▸ **WORK INSTRUCTIONS**
Return every line in the entries below where the word "font" shows up.

(Records from a dataset)

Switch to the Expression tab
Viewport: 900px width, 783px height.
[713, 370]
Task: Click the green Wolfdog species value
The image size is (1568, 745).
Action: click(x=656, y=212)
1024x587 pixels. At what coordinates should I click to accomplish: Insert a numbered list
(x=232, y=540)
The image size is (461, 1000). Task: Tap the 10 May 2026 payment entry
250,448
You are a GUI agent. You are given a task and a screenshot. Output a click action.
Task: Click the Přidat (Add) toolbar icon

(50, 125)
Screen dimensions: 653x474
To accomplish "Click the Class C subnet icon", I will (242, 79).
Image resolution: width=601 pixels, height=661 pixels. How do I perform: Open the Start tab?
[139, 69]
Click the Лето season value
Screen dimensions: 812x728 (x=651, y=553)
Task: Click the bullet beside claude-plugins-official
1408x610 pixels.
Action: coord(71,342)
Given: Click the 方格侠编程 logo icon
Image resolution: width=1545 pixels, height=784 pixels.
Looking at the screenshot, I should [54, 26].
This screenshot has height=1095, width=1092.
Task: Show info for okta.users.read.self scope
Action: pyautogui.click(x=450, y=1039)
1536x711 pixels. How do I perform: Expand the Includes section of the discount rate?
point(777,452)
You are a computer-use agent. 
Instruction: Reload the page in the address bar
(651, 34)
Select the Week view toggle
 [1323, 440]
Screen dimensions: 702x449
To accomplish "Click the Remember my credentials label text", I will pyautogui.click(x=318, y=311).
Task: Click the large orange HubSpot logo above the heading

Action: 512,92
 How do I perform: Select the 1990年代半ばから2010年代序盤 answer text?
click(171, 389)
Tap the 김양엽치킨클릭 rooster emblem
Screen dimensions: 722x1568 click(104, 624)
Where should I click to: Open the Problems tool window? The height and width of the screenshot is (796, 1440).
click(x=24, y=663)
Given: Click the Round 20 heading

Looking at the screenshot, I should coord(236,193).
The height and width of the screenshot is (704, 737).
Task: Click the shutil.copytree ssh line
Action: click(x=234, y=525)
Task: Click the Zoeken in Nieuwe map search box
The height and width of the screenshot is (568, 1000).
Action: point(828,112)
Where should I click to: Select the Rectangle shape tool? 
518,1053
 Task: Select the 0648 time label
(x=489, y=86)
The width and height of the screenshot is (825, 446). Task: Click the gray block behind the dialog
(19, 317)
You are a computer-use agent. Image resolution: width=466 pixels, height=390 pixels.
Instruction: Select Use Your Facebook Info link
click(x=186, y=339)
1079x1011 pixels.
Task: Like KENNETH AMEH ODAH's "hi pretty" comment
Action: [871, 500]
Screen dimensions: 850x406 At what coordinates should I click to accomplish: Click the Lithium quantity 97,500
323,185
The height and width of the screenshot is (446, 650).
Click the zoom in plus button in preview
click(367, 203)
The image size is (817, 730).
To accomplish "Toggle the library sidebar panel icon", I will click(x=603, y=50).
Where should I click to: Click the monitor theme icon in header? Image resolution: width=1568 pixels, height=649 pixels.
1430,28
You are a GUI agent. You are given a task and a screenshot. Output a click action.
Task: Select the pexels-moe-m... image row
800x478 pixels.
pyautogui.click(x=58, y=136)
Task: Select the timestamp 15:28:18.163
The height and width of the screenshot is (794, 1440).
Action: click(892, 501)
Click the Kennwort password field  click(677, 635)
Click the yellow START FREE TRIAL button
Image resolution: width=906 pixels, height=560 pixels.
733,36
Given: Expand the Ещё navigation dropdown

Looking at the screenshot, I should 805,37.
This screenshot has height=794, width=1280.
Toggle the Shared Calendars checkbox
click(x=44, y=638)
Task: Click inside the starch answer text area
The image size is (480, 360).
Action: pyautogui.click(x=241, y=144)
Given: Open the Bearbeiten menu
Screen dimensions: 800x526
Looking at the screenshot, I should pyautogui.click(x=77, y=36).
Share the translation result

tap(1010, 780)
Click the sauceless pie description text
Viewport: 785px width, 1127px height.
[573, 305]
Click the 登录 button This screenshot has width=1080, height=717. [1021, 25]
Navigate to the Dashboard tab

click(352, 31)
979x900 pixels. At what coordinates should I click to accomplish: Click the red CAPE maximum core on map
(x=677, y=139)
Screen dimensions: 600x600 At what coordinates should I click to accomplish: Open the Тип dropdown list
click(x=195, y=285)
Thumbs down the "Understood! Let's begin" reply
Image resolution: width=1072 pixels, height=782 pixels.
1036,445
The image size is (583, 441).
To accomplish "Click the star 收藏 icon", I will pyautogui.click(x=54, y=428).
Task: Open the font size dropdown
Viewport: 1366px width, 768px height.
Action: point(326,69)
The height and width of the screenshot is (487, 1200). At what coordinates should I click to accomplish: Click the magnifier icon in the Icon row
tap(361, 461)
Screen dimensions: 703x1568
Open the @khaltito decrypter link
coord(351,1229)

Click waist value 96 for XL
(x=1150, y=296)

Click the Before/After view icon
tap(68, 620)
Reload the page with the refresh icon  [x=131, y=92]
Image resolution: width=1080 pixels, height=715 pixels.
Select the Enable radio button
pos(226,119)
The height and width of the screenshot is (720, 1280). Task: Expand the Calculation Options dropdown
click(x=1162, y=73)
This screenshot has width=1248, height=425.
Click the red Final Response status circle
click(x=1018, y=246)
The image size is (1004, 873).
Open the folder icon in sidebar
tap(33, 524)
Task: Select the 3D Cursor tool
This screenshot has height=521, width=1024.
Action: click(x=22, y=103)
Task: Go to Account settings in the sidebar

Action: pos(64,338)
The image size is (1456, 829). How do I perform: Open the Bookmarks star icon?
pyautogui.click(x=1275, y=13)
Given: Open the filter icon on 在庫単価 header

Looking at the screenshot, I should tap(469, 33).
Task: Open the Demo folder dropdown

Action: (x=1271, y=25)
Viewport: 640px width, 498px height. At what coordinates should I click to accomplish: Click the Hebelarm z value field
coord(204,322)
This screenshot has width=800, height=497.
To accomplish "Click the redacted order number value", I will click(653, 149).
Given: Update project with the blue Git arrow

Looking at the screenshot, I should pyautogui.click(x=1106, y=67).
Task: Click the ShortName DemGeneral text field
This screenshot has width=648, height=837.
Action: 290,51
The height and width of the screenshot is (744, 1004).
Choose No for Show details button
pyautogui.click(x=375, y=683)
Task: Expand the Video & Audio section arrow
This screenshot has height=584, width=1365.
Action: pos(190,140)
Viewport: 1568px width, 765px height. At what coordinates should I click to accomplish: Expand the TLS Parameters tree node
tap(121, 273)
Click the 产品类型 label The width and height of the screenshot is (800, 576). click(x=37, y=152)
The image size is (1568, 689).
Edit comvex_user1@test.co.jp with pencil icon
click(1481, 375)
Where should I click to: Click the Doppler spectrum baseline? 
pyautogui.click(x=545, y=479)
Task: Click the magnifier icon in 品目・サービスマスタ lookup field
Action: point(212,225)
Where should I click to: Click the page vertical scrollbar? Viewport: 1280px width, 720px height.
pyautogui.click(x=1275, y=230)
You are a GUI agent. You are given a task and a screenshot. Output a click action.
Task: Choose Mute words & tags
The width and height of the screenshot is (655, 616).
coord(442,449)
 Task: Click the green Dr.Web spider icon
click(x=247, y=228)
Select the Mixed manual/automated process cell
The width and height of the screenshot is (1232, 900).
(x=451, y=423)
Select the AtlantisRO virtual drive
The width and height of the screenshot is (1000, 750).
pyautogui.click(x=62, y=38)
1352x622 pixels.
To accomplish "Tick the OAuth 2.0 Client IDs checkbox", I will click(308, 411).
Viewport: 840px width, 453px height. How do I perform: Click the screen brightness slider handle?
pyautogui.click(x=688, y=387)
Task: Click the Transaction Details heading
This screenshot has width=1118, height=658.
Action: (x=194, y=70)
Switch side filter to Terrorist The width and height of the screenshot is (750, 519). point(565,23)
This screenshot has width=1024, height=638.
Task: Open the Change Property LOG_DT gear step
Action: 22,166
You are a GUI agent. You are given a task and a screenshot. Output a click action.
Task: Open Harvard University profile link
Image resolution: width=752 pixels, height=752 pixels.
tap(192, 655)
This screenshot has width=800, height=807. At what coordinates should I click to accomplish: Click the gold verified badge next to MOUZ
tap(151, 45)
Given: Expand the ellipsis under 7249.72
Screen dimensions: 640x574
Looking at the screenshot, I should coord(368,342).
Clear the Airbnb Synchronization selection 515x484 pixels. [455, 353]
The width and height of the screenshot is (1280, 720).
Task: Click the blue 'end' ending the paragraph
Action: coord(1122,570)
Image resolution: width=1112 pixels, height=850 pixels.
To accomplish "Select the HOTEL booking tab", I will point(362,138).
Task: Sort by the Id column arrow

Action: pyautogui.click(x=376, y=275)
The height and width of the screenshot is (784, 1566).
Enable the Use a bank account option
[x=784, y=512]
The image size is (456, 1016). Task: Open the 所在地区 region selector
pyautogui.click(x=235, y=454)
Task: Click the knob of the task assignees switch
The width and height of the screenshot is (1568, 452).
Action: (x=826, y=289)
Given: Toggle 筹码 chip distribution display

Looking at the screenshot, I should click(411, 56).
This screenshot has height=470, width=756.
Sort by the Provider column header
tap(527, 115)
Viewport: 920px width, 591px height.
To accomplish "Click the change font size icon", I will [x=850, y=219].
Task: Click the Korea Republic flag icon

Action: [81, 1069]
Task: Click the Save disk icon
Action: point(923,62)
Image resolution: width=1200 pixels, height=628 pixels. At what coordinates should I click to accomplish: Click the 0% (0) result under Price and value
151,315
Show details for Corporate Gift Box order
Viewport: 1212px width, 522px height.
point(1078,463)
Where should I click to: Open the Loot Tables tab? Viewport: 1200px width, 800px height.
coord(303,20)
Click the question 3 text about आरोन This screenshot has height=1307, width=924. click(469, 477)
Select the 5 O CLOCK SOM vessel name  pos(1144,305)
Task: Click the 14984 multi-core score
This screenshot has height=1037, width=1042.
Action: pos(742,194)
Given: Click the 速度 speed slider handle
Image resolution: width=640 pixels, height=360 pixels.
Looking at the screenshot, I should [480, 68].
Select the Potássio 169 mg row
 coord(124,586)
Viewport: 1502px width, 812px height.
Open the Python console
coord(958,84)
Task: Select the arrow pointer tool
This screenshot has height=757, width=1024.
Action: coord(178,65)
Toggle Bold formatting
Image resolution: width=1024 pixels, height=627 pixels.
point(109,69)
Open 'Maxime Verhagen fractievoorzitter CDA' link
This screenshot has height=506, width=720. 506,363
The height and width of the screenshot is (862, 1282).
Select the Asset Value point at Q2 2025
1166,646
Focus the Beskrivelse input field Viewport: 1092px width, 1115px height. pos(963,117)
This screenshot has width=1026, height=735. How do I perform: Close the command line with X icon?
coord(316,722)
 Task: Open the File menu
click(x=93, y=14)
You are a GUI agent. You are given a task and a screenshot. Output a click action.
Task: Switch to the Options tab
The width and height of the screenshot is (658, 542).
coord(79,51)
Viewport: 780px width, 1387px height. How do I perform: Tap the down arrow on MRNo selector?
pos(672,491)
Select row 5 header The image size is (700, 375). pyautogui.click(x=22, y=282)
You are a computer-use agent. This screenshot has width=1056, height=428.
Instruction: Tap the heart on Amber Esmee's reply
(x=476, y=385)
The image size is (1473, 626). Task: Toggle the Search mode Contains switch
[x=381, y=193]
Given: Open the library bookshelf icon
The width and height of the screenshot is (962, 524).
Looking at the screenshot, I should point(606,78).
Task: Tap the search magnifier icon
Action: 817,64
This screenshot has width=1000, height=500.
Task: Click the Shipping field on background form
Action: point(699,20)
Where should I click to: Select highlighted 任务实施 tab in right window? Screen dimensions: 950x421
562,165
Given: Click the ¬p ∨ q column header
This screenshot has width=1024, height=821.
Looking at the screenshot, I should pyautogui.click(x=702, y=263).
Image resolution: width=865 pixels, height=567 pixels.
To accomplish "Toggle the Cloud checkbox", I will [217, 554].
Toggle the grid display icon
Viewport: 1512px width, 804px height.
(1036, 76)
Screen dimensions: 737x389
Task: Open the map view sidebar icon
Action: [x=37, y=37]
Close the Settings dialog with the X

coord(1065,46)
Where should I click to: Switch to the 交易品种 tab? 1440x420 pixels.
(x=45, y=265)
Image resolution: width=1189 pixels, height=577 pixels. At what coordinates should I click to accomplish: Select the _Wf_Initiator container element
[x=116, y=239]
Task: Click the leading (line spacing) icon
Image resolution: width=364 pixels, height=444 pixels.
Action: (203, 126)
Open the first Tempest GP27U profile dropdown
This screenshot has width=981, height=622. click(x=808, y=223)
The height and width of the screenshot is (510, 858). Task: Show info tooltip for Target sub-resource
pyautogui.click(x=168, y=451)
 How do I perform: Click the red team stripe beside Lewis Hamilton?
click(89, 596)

▸ **WRITTEN SOLUTION**
Task: Open the font size dropdown
To accomplish "Click the change font size icon", I will [x=850, y=219].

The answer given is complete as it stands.